Sunday, October 5, 2025

As Russia Falters in North, China Expands Its Role There to the Despair of Some in Moscow

Paul Goble

            Staunton, Sept. 29 – The end of the third quarter has brought a plethora of stories highlighting two interconnected developments: Moscow’s increasing problems in developing the Northern Sea Route and Beijing’s taking advantage of that to expand its role in northern Russia and across the Arctic more generally.

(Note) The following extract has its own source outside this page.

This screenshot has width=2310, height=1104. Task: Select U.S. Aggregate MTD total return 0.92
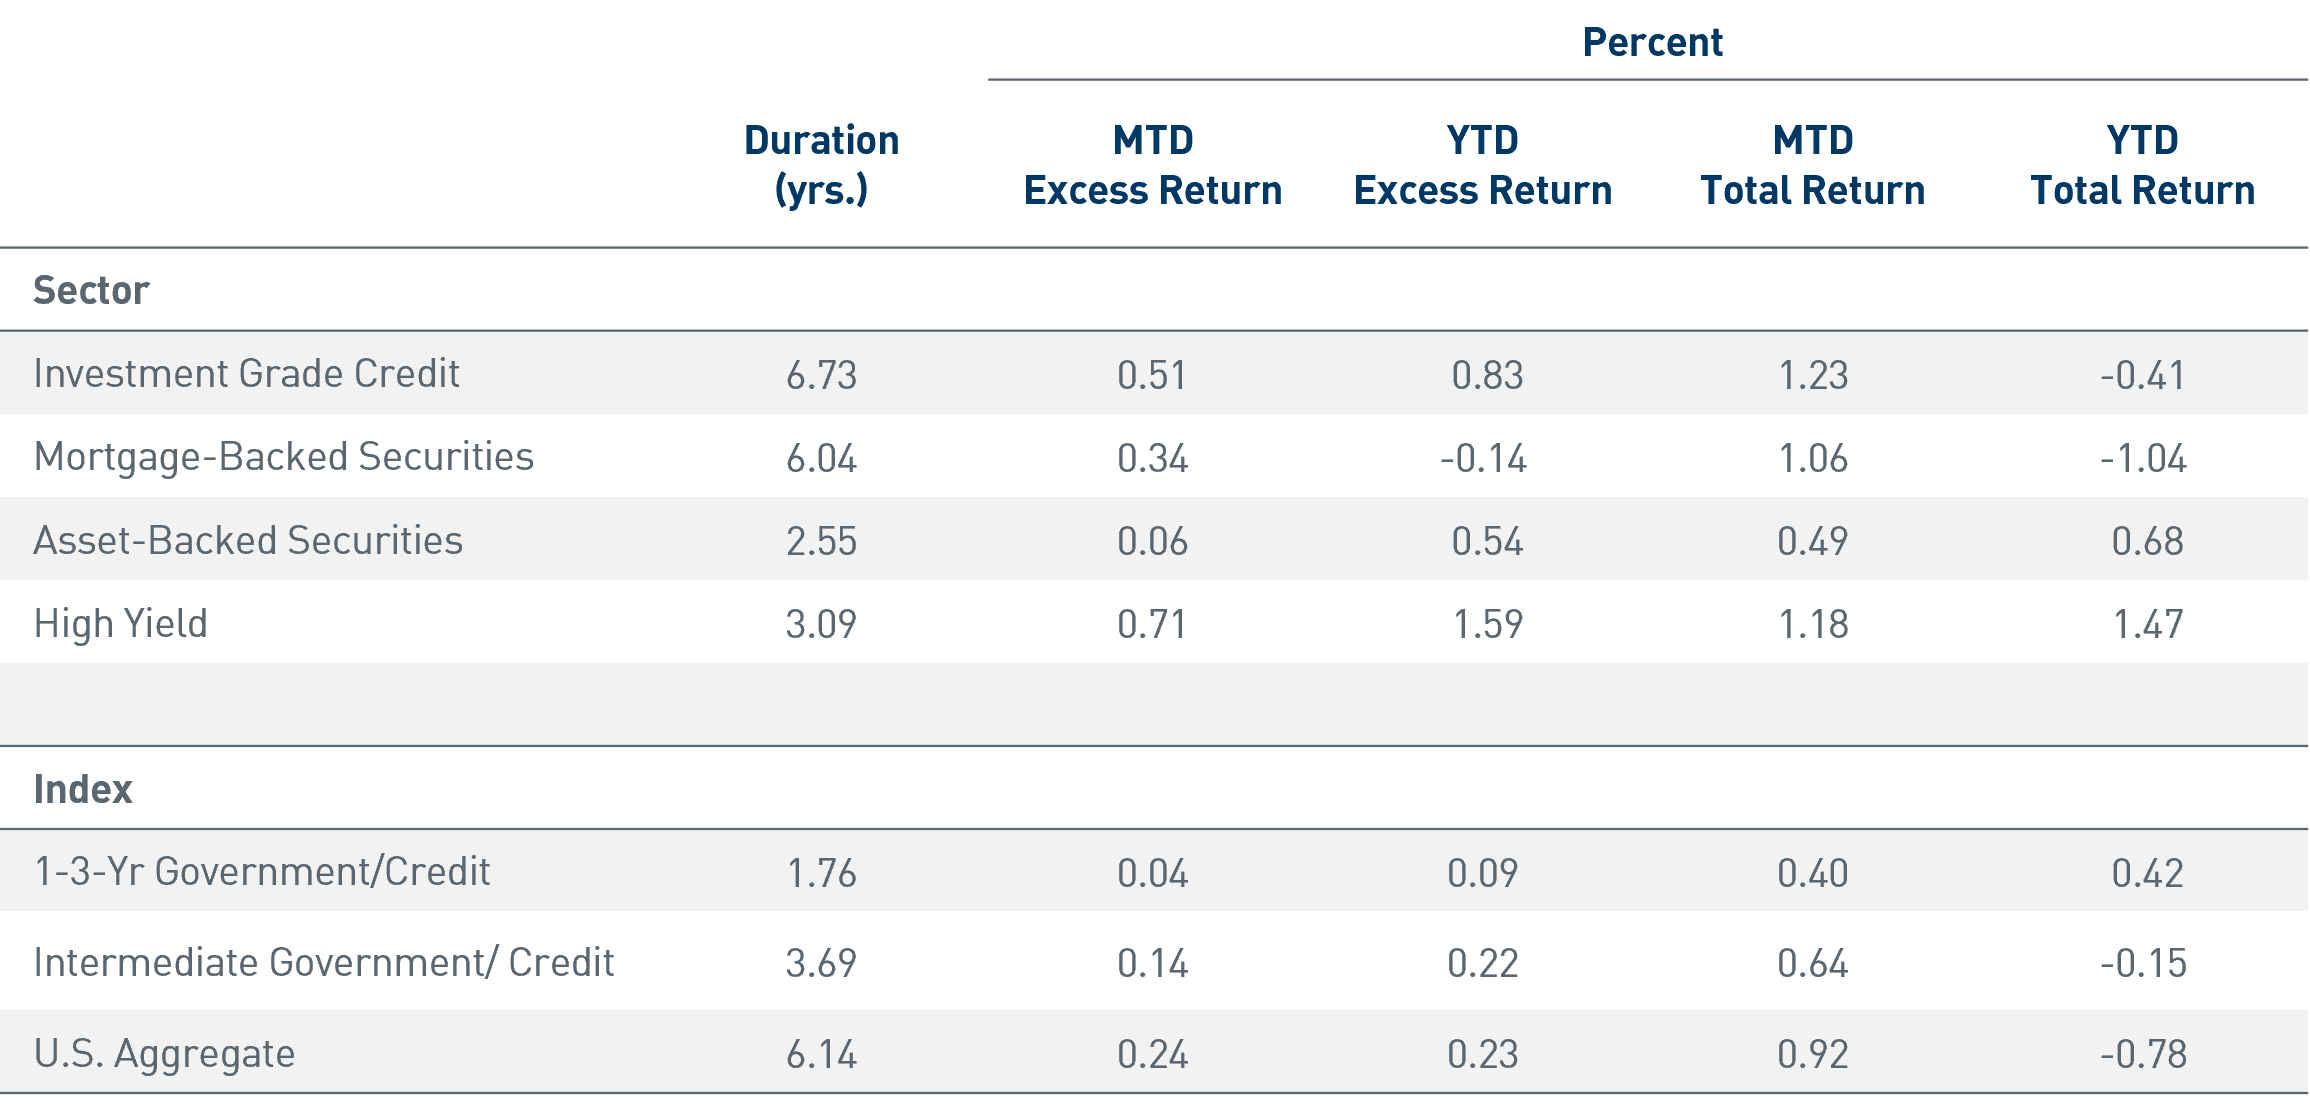1813,1054
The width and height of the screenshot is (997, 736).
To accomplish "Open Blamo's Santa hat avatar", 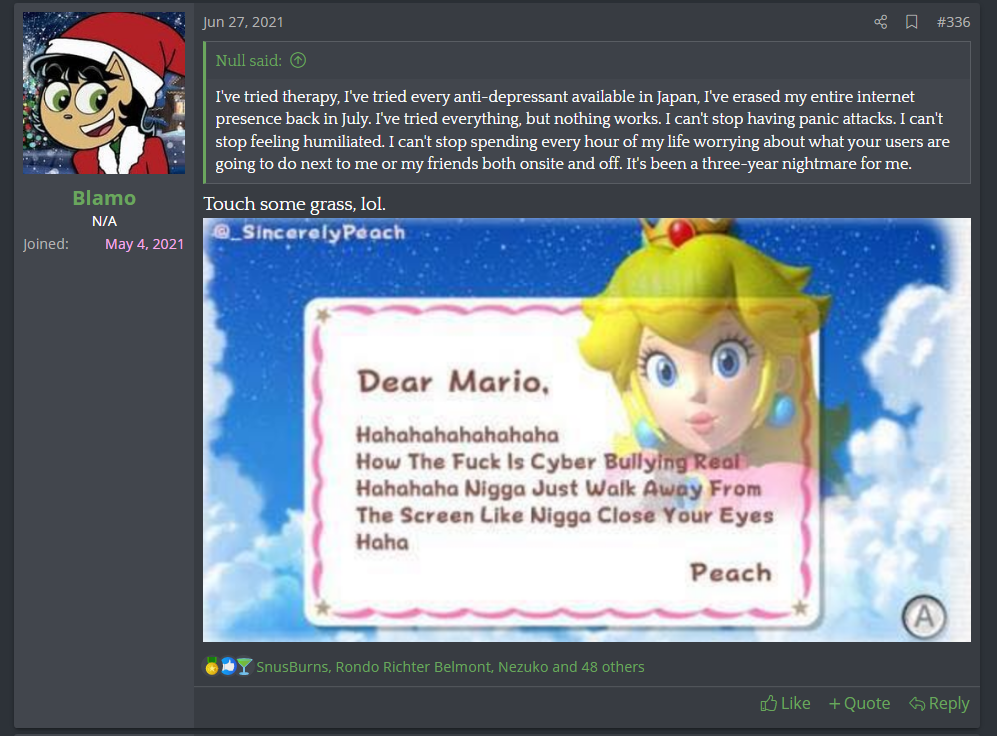I will 104,93.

            Five stories about Russia’s problems are particularly important:

·       First, Moscow’s inability to build enough icebreakers and ice-capable ships has prompted it to send into the NSR ships which are not capable of handling ice, something that observers say is a recipe for disaster (thebarentsobserver.com/news/moscow-pushes-arctic-shipping-towards-disaster/437663).

 

·       Second, in reporting the success of its floating atomic power station, Moscow has unintentionally highlighted its inability to provide power to those places in the far north when that ship is not present (eastrussia.ru/news/patrushev-otsenil-rabotu-plavuchey-atomnoy-teploelektrostantsii-na-chukotke/).

 

·       Third, Moscow is now being forced to try to build new dredging equipment to clear ports and access to the NSR in the north because of declining water levels. Given its inability to come up with enough dredging equipment in the south, rising water levels and silting of ports will make at least some inaccessible to some ships (arctic.ru/infrastructure/20251001/1050975.html).

 

·       Fourth, Moscow announced that it had ended the period this year when it delivers supplies to the far north. Because there are few or even no roads and rail routes there, cities, villages and bases there will have to make do until next spring, not something new but an increasing problem given Putin’s aspirations (arctic.ru/news/20251002/1051243.html).

 

·       And fifth, so many people have fled the Russian North since the end of Soviet times that the Duma has now taken up a bill that will handle the processing of abandoned properties there, yet another indication that all is not well with the development of the North that Putin routinely hypes (arctic.ru/population/20251002/1051183.html).

 

Meanwhile, as Moscow falters, Beijing has been expanding its activities in ways that may help Russia in the short term but that will put China in the driver’s seat there in the future:

·       First, China is working to develop ports at both the eastern and western ends of the NSR, at Provideniye in Chukotka and Murmansk in the West (sibmix.com/?doc=18098 and https://arctic.ru/infrastructure/20250930/1050460.html).

 

·       Second, China is expanding its use of the NSR relative to everyone else including Russia, sending container ships as well as bulk cargo vessels along it (svpressa.ru/science/article/483971/).

 

·       And third, Russian officials are now talking about the NSR not so much as a Russian project but as “an icy silk road,” a not so veiled reference to China’s plans to link itself with Europe not only via Central Asia but via the Arctic as well (thebarentsobserver.com/news/governor-signs-contract-with-chinese-shipper-says-murmansk-can-become-hub-for-icy-silk-road/438199).

 

Most Russian commentaries about these Chinese developments are positive, viewing them as examples of Chinese support for Russia in its conflict with the West. But ever more of them have an alarmist undertone, with a Russian shipping official pointedly saying that Russian ships “must be built in Russia and not in China” (rosbalt.ru/news/2025-09-25/aleksey-gagarinov-suda-nuzhno-stroit-v-rossii-a-ne-v-kitae-5480637).